Learning objectives

When you finish your studies at Penn State, I hope you will be well equipped to face the world ahead. One of those skills will be choosing the best wine :) We are going to look at this problem as a class - although you will all have different training data.

The learning objectives are putting what you have learned together and making your own reference guide on regression for the future. We will also look at model fitting.

There is a TEAMS discussion for lab help CLICK HERE.

Here is the canvas page: https://psu.instructure.com/courses/2174925/assignments/

Assignment 8 has TWO deadlines.
Before the final lecture April-29, you must have uploaded model parameters to Canvas.
The final report is due the Wednesday of exams week

I PROVIDE HELP UNTIL THE END OF THE SEMESTER (April 29th). Exams week is for your own finishing up.

RED wine prediction

This lab will examine the topic of Red wine quality from the Vinho Verde vinyard, from the Minho (northwest) region of Portugal. This wine accounts for 15% of total Portuguese production. Data was collected from May/2004 to February/2007 using only protected designation of origin samples that were tested at the official certification entity (CVRVV). The CVRVV is an inter-professional organization with the goal of improving the quality and marketing of Portugese wine.

Most data was recorded by a computerized system (iLab), which automatically manages the process of wine sample testing from producer requests to laboratory and sensory analysis. Physicochemical laboratory tests routinely used to characterize wine include determination of density, alcohol or pH values. If you wish to know more about these tests you can see detailed info here: https://www.oiv.int/public/medias/2468/oiv-ma-as2-01b.pdf

Other tests rely on human experts.
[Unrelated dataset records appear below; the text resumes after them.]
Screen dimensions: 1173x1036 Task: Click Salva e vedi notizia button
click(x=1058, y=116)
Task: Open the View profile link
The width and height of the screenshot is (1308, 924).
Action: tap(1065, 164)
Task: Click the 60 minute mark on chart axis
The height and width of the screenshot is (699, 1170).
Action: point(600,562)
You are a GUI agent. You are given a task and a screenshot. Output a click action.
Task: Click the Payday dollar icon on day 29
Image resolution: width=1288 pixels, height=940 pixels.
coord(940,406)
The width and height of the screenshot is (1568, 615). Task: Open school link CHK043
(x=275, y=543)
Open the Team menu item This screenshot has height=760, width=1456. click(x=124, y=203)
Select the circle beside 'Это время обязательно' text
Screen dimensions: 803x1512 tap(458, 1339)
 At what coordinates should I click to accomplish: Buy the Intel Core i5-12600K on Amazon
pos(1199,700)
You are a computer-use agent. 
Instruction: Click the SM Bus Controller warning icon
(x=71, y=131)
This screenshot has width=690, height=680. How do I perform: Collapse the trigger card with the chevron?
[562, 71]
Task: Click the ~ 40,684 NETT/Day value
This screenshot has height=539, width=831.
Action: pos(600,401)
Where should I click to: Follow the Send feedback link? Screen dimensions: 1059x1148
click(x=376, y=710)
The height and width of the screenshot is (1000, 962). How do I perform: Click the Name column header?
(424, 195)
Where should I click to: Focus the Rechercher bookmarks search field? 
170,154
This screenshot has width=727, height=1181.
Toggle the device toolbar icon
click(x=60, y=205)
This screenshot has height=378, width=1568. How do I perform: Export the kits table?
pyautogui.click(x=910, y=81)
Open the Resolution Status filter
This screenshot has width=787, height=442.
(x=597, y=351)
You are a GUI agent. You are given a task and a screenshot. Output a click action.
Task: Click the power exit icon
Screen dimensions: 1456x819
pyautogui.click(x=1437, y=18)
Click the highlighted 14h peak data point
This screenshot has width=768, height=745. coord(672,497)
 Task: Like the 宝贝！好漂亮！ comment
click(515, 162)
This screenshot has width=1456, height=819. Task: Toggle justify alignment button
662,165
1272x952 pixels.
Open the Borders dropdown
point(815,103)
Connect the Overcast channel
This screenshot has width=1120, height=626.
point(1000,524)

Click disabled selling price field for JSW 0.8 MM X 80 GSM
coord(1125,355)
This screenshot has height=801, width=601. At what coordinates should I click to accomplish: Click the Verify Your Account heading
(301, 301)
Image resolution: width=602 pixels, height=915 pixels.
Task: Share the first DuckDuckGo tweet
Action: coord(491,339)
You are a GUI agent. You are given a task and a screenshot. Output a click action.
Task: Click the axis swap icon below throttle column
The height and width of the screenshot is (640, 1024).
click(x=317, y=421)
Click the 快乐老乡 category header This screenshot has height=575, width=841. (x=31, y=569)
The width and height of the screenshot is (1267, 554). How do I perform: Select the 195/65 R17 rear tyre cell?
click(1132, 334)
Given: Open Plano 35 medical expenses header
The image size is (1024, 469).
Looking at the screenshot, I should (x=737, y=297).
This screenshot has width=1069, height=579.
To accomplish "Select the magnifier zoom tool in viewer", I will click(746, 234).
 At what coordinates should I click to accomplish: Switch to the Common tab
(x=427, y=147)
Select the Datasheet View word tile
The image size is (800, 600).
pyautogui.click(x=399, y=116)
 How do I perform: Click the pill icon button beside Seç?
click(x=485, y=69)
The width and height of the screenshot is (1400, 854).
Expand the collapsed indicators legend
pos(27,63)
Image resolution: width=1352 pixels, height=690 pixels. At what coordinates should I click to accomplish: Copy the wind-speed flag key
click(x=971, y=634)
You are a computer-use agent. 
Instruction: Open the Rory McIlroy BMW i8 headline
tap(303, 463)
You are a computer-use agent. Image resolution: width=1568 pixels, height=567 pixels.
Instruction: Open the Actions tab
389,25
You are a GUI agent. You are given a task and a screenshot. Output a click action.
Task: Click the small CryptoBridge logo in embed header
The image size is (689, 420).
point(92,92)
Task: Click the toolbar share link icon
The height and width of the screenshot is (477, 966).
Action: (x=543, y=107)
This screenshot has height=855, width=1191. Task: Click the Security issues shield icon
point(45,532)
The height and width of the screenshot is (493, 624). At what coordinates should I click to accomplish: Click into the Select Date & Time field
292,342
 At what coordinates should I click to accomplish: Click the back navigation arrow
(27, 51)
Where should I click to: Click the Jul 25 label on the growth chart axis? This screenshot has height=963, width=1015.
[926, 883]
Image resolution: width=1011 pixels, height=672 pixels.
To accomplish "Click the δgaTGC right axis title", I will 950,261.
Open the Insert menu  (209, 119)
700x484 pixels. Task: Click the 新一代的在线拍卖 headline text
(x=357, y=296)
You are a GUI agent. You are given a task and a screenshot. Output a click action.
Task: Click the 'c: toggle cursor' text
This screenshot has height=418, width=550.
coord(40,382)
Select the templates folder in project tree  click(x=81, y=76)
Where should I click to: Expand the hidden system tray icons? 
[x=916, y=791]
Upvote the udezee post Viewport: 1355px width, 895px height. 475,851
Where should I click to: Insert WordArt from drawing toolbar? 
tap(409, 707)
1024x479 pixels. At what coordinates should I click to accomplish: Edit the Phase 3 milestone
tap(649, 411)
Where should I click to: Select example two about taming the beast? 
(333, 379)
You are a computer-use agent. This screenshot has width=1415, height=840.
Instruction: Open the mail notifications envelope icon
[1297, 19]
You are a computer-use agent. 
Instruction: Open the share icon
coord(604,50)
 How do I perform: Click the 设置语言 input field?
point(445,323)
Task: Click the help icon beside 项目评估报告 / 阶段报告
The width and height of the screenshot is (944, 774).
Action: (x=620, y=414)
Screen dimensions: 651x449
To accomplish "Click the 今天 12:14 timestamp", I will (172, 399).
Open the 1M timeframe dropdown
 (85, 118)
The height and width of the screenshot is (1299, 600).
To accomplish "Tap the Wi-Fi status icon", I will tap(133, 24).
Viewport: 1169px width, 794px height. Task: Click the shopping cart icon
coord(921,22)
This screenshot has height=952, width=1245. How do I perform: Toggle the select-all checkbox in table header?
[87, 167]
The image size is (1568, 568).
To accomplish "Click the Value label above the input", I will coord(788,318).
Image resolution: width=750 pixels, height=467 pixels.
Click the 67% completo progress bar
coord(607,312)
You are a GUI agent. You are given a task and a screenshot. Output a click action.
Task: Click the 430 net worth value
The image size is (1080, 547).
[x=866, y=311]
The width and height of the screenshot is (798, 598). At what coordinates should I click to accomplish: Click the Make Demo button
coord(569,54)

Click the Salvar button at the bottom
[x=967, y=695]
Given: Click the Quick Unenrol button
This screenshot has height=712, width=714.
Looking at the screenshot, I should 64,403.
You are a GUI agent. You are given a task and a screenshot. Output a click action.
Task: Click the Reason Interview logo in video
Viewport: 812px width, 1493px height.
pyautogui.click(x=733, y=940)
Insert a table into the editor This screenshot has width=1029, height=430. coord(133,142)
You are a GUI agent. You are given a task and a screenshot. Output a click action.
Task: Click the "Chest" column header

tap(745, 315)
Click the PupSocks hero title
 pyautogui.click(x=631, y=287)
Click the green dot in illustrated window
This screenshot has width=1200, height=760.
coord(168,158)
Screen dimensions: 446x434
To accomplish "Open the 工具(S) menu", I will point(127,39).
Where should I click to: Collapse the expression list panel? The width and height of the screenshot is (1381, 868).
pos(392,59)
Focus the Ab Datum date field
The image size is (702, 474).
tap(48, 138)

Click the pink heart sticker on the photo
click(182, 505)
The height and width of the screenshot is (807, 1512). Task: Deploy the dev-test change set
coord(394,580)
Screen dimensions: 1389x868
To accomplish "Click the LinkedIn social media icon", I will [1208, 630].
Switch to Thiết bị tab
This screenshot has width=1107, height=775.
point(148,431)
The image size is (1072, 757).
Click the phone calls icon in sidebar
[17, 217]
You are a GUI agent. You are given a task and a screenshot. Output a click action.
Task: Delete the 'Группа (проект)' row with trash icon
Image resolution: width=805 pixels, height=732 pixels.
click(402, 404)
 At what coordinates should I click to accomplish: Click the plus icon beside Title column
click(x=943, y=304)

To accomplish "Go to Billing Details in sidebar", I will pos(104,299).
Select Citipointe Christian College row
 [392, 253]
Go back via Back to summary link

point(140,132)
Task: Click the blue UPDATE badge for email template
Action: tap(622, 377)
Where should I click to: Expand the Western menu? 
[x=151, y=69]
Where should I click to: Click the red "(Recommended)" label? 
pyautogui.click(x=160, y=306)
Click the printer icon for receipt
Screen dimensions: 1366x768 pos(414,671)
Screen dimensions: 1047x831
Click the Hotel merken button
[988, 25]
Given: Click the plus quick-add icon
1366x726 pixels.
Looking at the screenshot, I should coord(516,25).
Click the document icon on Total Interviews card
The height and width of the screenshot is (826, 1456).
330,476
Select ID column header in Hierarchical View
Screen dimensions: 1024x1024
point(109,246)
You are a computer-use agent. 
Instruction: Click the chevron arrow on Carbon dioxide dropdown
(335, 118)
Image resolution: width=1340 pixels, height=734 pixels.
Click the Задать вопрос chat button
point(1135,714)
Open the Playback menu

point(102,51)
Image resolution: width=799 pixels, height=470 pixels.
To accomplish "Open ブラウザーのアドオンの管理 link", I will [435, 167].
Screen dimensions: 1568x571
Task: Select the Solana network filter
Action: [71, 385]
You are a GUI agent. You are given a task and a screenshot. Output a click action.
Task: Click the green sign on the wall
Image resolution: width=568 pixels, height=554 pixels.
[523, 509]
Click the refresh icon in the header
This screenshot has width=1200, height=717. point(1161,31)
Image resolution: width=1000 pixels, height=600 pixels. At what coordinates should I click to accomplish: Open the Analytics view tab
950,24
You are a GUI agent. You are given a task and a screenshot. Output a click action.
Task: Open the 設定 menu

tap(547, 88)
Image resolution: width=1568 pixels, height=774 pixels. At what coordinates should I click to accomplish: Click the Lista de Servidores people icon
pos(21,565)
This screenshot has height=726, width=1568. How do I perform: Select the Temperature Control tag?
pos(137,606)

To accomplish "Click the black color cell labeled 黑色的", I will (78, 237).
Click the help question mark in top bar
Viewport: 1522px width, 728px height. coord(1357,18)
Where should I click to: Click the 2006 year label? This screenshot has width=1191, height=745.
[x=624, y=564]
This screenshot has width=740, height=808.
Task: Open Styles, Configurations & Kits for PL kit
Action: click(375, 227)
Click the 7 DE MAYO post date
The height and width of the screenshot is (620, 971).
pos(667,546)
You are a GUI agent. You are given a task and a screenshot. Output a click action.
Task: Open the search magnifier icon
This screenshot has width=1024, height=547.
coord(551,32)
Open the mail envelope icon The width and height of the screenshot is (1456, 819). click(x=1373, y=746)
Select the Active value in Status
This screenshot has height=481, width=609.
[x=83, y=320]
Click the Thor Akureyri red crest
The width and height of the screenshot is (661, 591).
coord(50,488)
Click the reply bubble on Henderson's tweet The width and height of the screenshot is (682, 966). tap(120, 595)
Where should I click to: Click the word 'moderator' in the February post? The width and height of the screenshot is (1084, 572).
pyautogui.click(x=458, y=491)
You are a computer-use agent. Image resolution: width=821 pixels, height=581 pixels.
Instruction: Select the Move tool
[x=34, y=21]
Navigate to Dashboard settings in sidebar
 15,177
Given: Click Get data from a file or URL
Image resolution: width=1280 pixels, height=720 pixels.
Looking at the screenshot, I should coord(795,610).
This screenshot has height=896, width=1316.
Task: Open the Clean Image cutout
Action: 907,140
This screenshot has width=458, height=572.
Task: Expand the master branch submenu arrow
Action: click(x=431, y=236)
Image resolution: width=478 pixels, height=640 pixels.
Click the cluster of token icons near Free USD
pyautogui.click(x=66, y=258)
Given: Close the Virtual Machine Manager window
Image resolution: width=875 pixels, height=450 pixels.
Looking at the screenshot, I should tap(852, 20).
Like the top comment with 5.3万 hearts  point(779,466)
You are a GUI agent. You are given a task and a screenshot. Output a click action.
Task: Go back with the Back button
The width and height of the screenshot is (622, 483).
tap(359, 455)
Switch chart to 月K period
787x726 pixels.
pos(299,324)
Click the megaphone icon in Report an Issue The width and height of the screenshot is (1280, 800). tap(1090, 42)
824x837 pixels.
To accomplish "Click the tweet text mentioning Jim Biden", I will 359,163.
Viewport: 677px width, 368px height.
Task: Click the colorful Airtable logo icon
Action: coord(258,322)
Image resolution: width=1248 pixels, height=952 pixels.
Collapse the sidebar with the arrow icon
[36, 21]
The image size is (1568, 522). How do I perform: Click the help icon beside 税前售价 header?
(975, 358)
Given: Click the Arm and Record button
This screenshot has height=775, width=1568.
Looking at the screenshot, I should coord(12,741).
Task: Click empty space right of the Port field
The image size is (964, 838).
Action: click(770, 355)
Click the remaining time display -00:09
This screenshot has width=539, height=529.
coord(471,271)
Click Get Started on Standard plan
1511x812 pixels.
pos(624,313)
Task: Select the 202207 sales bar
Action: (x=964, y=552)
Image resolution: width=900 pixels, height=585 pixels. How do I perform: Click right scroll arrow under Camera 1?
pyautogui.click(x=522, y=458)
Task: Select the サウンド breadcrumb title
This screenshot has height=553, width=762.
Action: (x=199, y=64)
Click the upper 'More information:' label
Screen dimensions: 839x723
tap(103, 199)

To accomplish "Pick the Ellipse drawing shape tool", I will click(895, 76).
To assess wine quality, each sample was evaluated by a minimum of three sensory assessors (using blind tastes), which graded the wine in a scale that ranges from 0 (very bad) to 10 (excellent).

For more details on this (real) study, consult: https://www.vinhoverde.pt/en/statistics or the reference [Cortez et al,2009 - https://link.springer.com/chapter/10.1007/978-3-642-04747-3_8].

Overall task

I wish to understand what characteristics of red wines predict high quality. Each of you has been awarded an individual training sample of 300 Red wines.

Unit of analysis: A single sample of Red wine from the vineyard
Population: All Red wines from this vineyard
Sample: 300 wine samples taken between 2004 and 2007
Response variable: ‘quality’ (see above for details)

You also have access to these variables which could potentially be used to predict quality.

alcohol (% Vol)
fixed_acidity (\(g(tartaric.acid)/dm^3\))
citric_acid ( low | medium | high)
residual_sugar (\(g/cm^3\))
chlorides (\(g(sodium.chloride)/dm^3\))
free_sulfur_dioxide (\(mg/dm^3\))
total_sulfur_dioxide (\(mg/dm^3\))
density (\(g/cm^3\)) (mass per unit volume of wine or must at 20°C)
pH
sulphates (\(g/cm^3\))

Your task is to use your personal sample to predict wine quality. To the best of your ability need to find a model that is both valid (e.g. meets LINE) and ‘fits’ the best without over-fitting.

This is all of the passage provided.